Common Demandware SEO pitfalls and how to fix them

By Ragil Pembayun
July 27, 2016

Being one of the main enterprise ecommerce solutions for large brands, especially in the retail sphere, there’s not an awful lot of SEO documentation for Demandware out there. I’ve come across a few at best. Perhaps this shouldn’t come as a surprise due to the small number of brands using it – no matter how significant they might be.

As a powerful, cloud-based enterprise ecommerce platform, the licencing fees could be costly. According to CPC strategy, a typical customer that boasts annual sales between $20 and $500 million, which is their target client, can expect licencing fees between $200,000 and $700,000 per year.

With the recent news of acquisition by Salesforce, it is safe to assume that Salesforce will be taking Demandware to the next level. Not only a ‘mere’ cloud-based ecommerce platform but an even more powerful marketing platform – kind of a morph between the two platforms perhaps? We can certainly expect an integrated sales & marketing platform in the future.

If you’re on the client-side and are looking to use Demandware for your ecommerce platform, you might also want to consider the additional cost for investing in an in-house developer, or train someone to tweak and work on the site. With the figures being quoted, it is understandable that access to the platform is restricted and that there is a dearth of SEO documentations about the platform.
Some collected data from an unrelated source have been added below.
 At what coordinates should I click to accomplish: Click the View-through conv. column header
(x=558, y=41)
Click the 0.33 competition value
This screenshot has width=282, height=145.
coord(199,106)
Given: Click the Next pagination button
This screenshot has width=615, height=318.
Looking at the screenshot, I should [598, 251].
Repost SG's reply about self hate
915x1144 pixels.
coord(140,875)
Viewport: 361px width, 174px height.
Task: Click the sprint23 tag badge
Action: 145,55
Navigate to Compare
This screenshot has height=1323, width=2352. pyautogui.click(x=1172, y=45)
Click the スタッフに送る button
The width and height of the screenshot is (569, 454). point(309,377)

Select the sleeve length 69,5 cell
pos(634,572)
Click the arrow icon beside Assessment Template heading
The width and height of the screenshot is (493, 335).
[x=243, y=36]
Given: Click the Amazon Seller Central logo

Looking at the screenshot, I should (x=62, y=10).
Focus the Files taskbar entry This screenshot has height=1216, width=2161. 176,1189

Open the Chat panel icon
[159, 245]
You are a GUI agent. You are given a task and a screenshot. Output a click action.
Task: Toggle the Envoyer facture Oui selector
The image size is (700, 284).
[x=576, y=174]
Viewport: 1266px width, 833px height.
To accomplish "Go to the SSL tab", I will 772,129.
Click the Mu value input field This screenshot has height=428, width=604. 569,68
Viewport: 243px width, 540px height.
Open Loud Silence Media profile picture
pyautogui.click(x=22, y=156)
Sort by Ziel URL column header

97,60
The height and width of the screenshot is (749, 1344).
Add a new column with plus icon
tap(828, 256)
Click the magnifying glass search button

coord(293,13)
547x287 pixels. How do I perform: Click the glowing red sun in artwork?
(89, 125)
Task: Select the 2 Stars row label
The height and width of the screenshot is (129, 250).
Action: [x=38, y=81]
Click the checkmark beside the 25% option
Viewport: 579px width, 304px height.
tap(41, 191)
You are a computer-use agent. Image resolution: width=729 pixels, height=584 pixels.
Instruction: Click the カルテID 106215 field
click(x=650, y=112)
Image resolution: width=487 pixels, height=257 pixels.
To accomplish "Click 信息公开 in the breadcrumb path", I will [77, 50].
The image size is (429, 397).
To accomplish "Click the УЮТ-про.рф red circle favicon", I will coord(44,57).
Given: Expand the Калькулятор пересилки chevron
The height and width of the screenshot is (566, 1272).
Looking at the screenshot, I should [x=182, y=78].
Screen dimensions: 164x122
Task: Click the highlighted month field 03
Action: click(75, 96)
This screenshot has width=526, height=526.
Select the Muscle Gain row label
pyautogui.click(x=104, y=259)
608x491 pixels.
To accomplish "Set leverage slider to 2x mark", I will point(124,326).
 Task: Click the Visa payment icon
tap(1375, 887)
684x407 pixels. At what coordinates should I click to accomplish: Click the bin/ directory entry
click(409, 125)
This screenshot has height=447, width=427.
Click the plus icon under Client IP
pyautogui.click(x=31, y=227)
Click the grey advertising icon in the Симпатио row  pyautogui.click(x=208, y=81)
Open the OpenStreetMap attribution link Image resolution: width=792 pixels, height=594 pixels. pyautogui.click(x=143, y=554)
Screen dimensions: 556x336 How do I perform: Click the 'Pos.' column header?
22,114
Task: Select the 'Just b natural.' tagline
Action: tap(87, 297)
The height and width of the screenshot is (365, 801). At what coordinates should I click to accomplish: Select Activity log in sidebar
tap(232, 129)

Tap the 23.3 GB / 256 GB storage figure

At SALT, we have been privileged to work with many international SEO clients who are using Salesforce Commerce Cloud (formally Demandware), so I wanted to share some of the common pitfalls that exist in there and how to fix them. It’s not an easy ride we can tell you that, but hey, as Nietzsche said, what doesn’t kill you makes you stronger. So here are some of our top tips on overcoming Demandware’s technical SEO challenges.

Crawl and Indexing

URL Structure

If you’re frequently working with Demandware websites, you will agree with me in saying that a Demandware website is easily identifiable by its URL structure, especially the specific folder structure of /on/demandware.store/Sites-yoursite-Site/default/.

This folder structure is generally innocuous as it is largely used for user information or hygiene pages e.g. user account, password, wishlist, storefinder, gift certificate, etc. Therefore, in most cases, you don’t need to do anything about it. With that being said, there’s always one or two folders that will need consolidation either to the homepage or to other relevant pages.

However, to optimise crawl efficiency, save crawl budget and keep the site’s index tidy, we’ve blocked the folder structure from crawling and indexing in the robots.txt file. We’d caveat that, before you decide to block it in your robots.txt, you know the purpose of each folder and get the full list of respective sub-folders that reside within this folder structure from Screaming Frog. Double or even triple check the folder that contains JS or CSS files as disallowing that folder might affect how Googlebots render other pages. Don’t worry though, if you accidentally block any folder with JS or CSS files that are required to render a page, Google will tell you that from a notification on your Search Console. Make sure you keep an eye on it on a regular basis.

(blocking hygiene pages from crawling and indexing in robots.txt)

Top tip:

Ensure that your URLs don’t contain special characters, as this can create issues with the canonical link of the page. During a routine technical SEO audit that we performed for one of our clients, we discovered thousands of 404 pages with a ‘null’ string at the end of URLs. After some investigation, we learnt that these URLs were actually canonical URLs from product pages that contained special characters in the URL. In our client’s case it was quotes within the URL. This then resulted in the canonical URL equating to ‘null’ due to malfunctioning backend code and creating thousands of 404 pages as shown below:

How we’ve resolved this:

Set your site’s URL configuration through the Demandware URL rules. You can do this by going to:

Merchant Tools> Site URLs> URL Rules> and then select the ‘Settings’ tab, and click ‘Edit Rules’.

You can replace all special characters with blank so that it creates user-friendly and meaningful URLs, which in turn also resolves the canonical URL issues.

special-char-replacement-dw — Special character replacement in demandware

Robots.txt for Demandware (dev, staging, production)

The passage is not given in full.